对癌症进行传统化疗中,由于药物作用的对象是快速分裂的细胞,而骨髓里正常的细胞也具有快速分裂的特性,因此药物在杀死快速分裂的癌细胞时,也能杀死大量正常细胞。
美国加州理工学院应用和计算数学系副教授奈尔斯.皮尔斯(Niles Pierce)及其同事设计了一种新方法――杂交连锁反应转导(HCR transduction),该方法利用小RNA来程序化地识别特定癌细胞并且诱导其自身瓦解,可以避免传统化疗所带来的副作用。相关论文发表在9月6日出版的美国《国家科学院院刊》(PNAS)上。
该方法利用了两种不同类的条件性小RNA(比如:A和B)。其中一个小RNA(A)设计为和特殊癌细胞中突变RNA部分互补,以使最终能够结合到该癌细胞的RNA上。小RNA(A)必须打开发夹结构才能结合癌细胞RNA上,同时,打开发夹的小RNA(A)也能够自然地与另一个打开发夹小RNA(B)结合。这样形成的裸露双链RNA聚合体激发了细胞中蛋白激酶R(PKR)主导的天然抗病毒免疫反应,诱导细胞凋亡程序,从而清除癌细胞。

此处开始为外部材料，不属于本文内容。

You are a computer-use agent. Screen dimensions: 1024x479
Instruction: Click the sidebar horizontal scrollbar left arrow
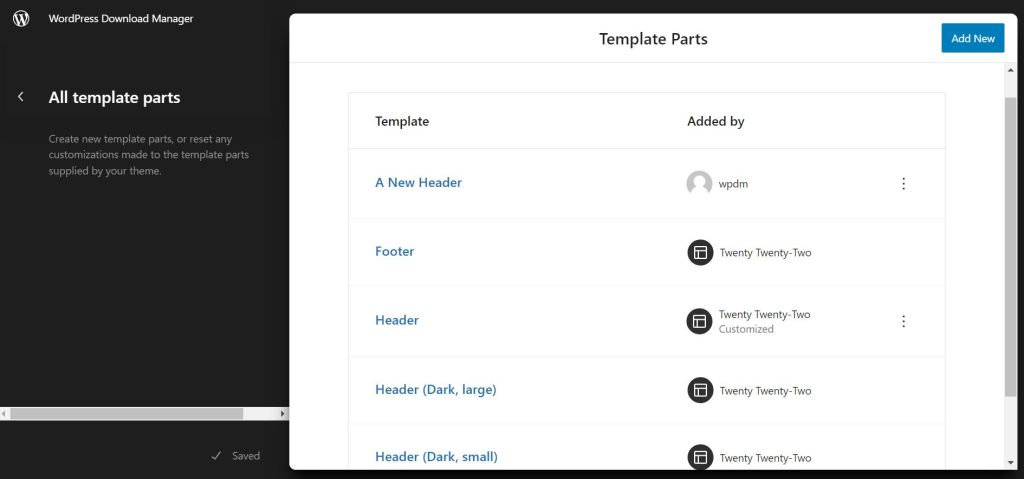(5, 414)
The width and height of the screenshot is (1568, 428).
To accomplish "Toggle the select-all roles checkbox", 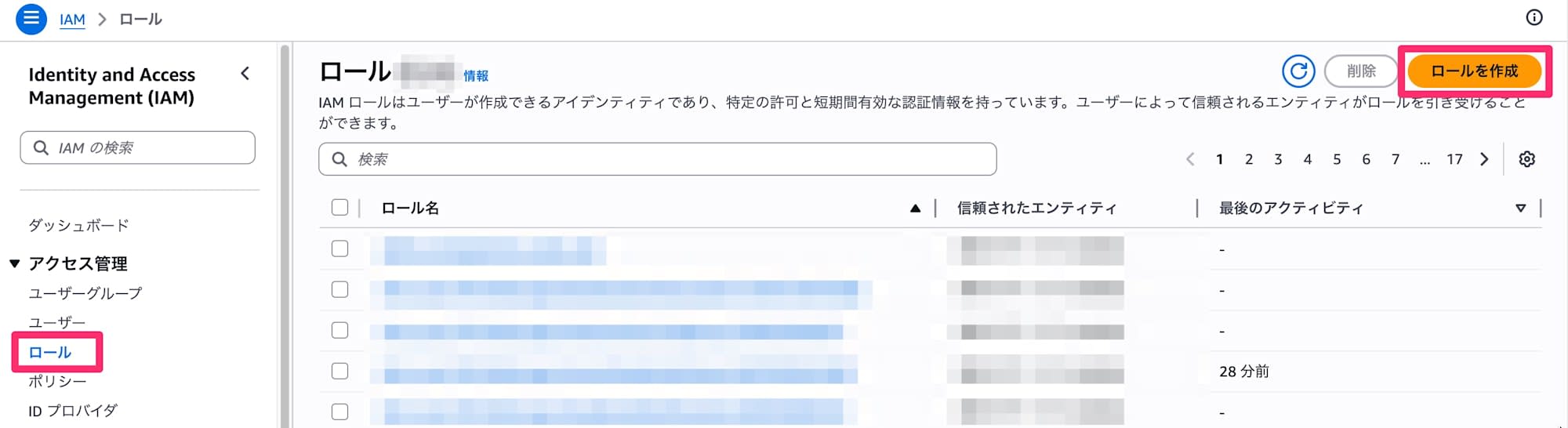I will [339, 207].
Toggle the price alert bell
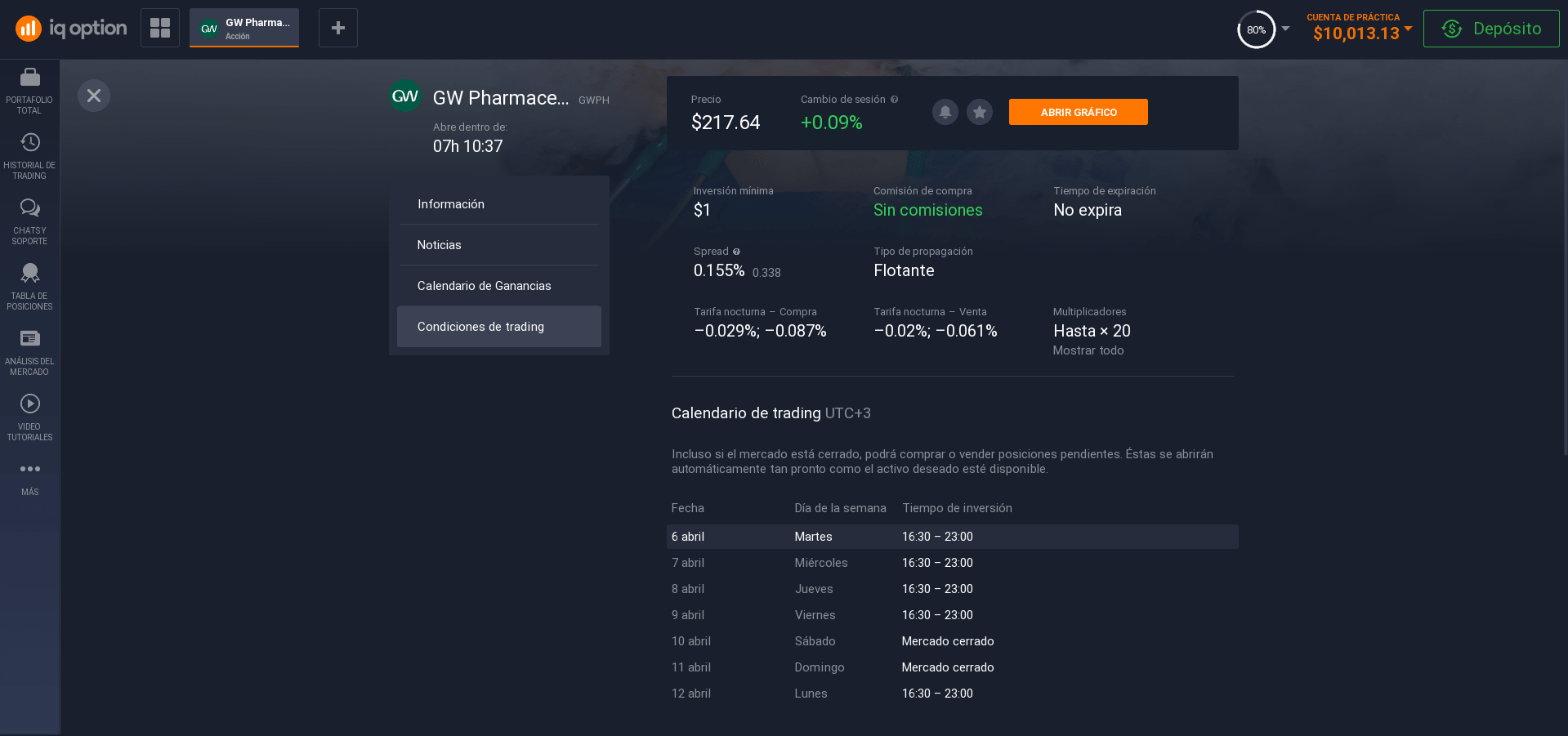 click(x=945, y=112)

皮尔斯在三种类型的癌(胶质母细胞瘤,前列腺癌和尤文氏肉瘤)细胞中进行试验,结果使癌细胞数量成20-100倍下降。然而,皮尔斯说,条件性小RNA治疗能否应用于病人身上还需继续研究。(科学网 任春晓/编译)(生物谷Bioon.com)
生物谷推荐英文摘要:
PNAS doi: 10.1073/pnas.1006377107
Selective cell death mediated by small conditional RNAs
Suvir Venkataramana, Robert M. Dirksa,b, Christine T. Uedab, and Niles A. Piercea,c,1
aDepartment of Bioengineering;
bDepartment of Chemistry; and
cDepartment of Applied and Computational Mathematics, California Institute of Technology, Pasadena, CA 91125
Cancer cells are characterized by genetic mutations that deregulate cell proliferation and suppress cell death. To arrest the uncontrolled replication of malignant cells, conventional chemotherapies systemically disrupt cell division, causing diverse and often severe side effects as a result of collateral damage to normal cells. Seeking to address this shortcoming, we pursue therapeutic regulation that is conditional, activating selectively in cancer cells. This functionality is achieved using small conditional RNAs that interact and change conformation to mechanically transduce between detection of a cancer mutation and activation of a therapeutic pathway. Here, we describe small conditional RNAs that undergo hybridization chain reactions (HCR) to induce cell death via an innate immune response if and only if a cognate mRNA cancer marker is detected within a cell. The sequences of the small conditional RNAs can be designed to accept different mRNA markers as inputs to HCR transduction, providing a programmable framework for selective killing of diverse cancer cells. In cultured human cancer cells (glioblastoma, prostate carcinoma, Ewing’s sarcoma), HCR transduction mediates cell death with striking efficacy and selectivity, yielding a 20- to 100-fold reduction in population for cells containing a cognate marker, and no measurable reduction otherwise. Our results indicate that programmable mechanical transduction with small conditional RNAs represents a fundamental principle for exploring therapeutic conditional regulation in living cells.